Turkey was among Israel’s biggest trading partners between 2019 and 2023, according to trade figures reported by Al Jazeera. The scale of commercial ties that endured even as Turkish President Recep Tayyip Erdoğan escalated his political attacks on Israel over Gaza has long been a point of harsh criticism directed against the Turkish government at home and abroad. Al Jazeera reported that Israel’s largest trading partners during that five-year period were the United States, China, Germany, and Turkey, and said trade with Turkey accounted for 4.8 percent of Israel’s total trade between 2019 and 2023, valued at $35.7 billion.
Israel’s military campaign in Gaza began after the October 7, 2023 Hamas attack on Israel, triggering a political fallout in which Erdoğan portrayed himself as one of Israel’s sharpest critics. At the same time, he faced growing pressure inside Turkey over trade links that continued for months after the start of Israel’s Gaza offensive. Turkey announced restrictions on exports to Israel in April 2024 and later said it had halted all trade.
Despite Ankara’s embargo claims, trade trackers and media reports have alleged that shipments continued by shifting routes.

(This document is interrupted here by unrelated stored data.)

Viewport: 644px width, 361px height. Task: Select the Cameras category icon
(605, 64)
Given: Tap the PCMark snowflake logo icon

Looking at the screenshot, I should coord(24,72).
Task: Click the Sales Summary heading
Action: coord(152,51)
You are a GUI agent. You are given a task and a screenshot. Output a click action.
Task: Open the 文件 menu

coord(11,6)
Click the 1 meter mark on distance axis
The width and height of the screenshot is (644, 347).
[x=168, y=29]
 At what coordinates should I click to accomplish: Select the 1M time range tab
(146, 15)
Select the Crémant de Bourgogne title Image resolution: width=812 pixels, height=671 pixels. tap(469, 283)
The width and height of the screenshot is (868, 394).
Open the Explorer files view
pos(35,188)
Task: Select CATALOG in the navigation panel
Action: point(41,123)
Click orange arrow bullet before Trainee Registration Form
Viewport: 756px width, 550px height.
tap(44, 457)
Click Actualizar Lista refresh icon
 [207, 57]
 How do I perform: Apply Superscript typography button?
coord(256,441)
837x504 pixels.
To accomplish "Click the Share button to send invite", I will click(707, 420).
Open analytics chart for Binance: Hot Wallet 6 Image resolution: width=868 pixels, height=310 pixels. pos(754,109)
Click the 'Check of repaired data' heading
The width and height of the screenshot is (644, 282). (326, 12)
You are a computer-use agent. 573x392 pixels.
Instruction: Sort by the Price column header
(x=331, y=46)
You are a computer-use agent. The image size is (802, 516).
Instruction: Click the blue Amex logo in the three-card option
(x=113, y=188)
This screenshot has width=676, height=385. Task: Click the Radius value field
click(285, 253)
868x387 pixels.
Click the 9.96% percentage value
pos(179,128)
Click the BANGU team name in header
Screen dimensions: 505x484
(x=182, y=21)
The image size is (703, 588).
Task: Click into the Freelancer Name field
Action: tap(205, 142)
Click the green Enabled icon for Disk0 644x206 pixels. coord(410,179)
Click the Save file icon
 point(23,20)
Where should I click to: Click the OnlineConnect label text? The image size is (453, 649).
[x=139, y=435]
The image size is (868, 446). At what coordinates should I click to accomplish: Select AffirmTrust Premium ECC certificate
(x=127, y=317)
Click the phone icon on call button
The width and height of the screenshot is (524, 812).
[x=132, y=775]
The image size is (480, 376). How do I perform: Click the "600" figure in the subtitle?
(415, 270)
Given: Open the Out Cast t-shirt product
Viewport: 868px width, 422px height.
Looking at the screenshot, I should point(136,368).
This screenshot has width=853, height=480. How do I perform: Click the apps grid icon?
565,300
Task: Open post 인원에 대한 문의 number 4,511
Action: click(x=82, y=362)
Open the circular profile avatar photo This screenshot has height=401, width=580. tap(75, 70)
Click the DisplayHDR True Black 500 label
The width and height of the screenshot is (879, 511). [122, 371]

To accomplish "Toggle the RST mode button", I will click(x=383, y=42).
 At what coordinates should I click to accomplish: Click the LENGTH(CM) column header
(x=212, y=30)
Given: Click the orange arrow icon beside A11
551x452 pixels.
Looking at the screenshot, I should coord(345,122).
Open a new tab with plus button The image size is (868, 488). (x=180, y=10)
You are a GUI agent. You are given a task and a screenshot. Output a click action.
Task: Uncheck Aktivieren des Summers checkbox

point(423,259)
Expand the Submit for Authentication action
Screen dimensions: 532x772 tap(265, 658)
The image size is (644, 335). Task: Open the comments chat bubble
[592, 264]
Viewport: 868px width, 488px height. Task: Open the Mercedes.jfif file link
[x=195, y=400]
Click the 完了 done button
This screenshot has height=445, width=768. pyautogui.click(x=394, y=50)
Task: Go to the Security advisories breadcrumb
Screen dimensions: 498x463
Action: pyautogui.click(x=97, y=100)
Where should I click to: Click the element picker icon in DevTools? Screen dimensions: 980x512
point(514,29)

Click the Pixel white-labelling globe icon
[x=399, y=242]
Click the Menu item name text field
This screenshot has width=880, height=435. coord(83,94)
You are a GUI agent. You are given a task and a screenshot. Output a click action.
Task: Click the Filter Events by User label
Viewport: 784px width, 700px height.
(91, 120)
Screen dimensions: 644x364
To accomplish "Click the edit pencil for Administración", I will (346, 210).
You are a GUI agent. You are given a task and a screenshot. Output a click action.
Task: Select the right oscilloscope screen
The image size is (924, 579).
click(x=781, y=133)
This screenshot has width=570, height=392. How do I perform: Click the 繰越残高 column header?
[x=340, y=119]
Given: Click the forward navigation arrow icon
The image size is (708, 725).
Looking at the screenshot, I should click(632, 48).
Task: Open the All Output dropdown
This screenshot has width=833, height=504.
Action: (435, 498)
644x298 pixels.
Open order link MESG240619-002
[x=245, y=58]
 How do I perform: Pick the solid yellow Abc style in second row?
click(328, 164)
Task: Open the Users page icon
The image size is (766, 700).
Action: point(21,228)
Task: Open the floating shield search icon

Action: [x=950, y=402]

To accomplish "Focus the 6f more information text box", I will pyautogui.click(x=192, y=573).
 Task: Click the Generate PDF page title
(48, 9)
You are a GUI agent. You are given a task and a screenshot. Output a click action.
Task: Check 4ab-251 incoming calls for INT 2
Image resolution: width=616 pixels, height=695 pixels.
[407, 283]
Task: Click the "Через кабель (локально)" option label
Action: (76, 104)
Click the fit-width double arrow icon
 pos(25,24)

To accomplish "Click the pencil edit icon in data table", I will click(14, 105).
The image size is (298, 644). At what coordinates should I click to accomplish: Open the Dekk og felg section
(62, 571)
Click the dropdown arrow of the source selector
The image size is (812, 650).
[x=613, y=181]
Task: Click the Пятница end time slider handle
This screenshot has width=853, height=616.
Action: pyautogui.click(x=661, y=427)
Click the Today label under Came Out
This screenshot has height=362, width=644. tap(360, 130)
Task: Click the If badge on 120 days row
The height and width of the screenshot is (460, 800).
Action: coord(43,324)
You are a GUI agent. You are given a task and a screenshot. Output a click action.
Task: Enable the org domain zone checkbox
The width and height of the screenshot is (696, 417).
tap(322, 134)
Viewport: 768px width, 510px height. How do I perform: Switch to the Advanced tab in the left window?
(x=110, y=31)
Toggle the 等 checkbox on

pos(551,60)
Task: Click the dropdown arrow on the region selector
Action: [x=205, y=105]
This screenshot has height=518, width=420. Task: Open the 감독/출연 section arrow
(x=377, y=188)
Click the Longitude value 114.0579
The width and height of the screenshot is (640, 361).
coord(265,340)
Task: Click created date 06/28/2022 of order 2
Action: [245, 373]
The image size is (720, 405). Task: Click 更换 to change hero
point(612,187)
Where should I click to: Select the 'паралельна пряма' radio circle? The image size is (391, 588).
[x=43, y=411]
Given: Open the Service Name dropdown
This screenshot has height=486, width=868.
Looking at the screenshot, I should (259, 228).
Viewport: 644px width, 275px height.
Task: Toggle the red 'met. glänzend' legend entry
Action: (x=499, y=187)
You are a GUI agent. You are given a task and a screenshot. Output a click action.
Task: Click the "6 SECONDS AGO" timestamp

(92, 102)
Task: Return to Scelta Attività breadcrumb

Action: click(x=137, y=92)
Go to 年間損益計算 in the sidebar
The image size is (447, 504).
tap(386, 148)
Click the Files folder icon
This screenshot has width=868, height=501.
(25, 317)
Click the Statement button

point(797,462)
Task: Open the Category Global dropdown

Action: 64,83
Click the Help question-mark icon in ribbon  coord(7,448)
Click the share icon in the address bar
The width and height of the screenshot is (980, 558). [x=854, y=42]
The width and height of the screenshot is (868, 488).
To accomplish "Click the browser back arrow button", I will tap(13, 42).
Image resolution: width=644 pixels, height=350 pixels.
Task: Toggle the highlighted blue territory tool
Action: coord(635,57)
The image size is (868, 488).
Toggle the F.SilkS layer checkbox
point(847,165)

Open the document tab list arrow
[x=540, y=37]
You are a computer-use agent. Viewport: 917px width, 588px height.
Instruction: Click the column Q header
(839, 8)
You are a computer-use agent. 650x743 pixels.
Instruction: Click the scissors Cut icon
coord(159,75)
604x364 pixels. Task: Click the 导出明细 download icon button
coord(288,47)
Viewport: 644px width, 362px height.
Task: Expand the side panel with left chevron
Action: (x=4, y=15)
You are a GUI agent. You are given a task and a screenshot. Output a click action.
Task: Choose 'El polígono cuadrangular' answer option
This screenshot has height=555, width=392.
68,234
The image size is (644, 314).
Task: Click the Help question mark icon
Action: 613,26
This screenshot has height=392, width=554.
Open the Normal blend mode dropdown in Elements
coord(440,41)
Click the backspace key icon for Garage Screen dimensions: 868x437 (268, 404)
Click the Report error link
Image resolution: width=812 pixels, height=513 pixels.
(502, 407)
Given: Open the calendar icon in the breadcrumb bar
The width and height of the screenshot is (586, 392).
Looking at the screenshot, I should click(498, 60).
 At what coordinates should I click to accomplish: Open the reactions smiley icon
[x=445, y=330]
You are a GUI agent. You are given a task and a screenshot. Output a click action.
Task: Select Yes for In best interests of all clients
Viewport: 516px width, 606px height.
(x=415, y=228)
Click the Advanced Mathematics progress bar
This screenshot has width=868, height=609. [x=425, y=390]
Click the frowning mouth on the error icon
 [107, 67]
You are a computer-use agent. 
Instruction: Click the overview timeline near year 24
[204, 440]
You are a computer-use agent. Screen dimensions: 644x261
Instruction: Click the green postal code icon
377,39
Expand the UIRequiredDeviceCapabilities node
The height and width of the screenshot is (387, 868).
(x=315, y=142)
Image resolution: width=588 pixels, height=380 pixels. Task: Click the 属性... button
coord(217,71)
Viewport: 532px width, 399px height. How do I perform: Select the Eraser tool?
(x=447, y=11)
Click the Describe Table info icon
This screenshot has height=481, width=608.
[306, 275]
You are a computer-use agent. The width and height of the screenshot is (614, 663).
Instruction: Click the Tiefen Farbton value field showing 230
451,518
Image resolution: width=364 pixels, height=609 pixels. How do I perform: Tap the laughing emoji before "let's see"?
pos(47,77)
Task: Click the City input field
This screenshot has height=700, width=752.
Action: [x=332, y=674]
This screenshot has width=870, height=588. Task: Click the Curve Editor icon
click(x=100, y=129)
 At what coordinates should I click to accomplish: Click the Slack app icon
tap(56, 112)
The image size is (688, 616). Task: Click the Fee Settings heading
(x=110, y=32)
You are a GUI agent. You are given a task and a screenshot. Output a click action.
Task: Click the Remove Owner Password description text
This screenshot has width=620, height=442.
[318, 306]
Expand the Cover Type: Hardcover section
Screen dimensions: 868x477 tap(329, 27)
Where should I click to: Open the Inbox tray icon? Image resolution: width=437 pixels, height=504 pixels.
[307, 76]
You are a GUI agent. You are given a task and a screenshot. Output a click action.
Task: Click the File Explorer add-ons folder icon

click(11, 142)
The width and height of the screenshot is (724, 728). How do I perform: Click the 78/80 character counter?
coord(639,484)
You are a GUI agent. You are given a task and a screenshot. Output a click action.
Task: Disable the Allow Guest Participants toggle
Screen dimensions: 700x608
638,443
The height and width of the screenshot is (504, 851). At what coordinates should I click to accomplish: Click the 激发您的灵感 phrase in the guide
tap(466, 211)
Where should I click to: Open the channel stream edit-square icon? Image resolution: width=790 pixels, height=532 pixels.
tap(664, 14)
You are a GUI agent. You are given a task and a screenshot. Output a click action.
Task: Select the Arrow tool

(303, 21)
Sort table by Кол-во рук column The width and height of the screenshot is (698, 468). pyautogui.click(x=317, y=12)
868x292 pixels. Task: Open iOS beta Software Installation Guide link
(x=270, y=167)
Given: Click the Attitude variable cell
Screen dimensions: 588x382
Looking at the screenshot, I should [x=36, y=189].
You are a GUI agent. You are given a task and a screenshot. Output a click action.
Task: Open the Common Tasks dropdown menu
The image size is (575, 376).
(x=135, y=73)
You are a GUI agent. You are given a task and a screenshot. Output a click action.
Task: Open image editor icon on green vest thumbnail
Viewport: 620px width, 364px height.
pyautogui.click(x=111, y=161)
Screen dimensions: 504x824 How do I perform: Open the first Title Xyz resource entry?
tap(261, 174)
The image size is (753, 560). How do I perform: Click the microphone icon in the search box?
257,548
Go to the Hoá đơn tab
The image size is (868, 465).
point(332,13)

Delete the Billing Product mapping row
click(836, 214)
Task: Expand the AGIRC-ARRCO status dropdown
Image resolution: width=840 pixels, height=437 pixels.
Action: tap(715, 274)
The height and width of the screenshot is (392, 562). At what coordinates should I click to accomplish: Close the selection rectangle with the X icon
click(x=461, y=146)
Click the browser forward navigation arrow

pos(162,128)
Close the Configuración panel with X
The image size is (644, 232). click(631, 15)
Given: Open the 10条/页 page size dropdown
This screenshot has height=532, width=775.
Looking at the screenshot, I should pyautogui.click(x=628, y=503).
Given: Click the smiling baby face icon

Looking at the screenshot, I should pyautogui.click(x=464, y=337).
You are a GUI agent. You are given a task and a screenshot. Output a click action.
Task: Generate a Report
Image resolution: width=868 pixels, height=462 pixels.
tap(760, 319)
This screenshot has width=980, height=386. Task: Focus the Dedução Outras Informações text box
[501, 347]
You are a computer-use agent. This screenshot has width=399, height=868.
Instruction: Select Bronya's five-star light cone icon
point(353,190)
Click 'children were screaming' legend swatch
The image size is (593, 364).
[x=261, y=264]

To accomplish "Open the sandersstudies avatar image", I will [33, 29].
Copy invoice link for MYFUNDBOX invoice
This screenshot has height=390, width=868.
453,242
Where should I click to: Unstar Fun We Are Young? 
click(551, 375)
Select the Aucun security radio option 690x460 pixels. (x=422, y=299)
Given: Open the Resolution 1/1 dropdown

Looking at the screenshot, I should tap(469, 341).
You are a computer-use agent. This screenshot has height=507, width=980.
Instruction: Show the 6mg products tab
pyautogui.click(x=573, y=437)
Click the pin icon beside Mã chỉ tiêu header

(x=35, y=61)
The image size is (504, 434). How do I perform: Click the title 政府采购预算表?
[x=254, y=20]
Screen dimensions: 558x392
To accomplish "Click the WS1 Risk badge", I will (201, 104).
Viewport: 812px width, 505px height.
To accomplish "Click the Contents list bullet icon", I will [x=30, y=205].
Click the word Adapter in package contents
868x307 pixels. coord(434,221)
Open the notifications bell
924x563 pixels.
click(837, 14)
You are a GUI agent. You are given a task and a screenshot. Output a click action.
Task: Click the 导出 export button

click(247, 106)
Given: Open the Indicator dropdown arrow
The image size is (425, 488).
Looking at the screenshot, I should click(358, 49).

One channel described involves Greek ports, where data cited from the Turkish Exporters Assembly indicated that Turkish exports to Greece jumped 71 percent in May 2024 from a year earlier to $375 million, with goods then allegedly re-exported onward to Israel. Another alleged channel involved the Palestinian territories, where Turkish exports reportedly surged 423 percent in the first eight months of 2024, and observers claimed that paperwork listing Palestine as the destination was being used to move goods into Israeli ports.
Oil shipments also remained part of the story. A report associated with the Stop Fueling Genocide campaign alleged that 10 crude oil shipments were made from Turkey to Israel in 2024 despite the trade embargo, fueling accusations that Turkish infrastructure and ports were still enabling flows that supported Israel’s military operations. Separate trade-data references cited in your text also claim that UN trade statistics showed Turkey was Israel’s fifth-largest supplier in 2024, with exports totaling $2.86 billion, despite Ankara’s public stance.
Since October 2023, UN experts, rights groups, and courts have warned that Israel’s siege, bombardment, and forced displacement of Palestinians in Gaza meet the definition of genocide. The International Court of Justice issued multiple sets of provisional measures ordering Israel to prevent genocide, allow aid, and halt operations in Rafah. Amnesty International and Human Rights Watch said in December 2024 that Israel was committing genocide. Israeli groups B’Tselem and Physicians for Human Rights–Israel documented systematic attacks on hospitals and denial of medical aid in 2025 and likewise said Israeli authorities are committing genocide in Gaza. Your text also cites a resolution passed on August 31 by the International Association of Genocide Scholars stating Israeli actions meet the legal definition of genocide, and a UN Commission of Inquiry conclusion dated September 16 that Israel committed genocide in Gaza, citing killings, conditions of life calculated to bring destruction, and statements by senior Israeli officials.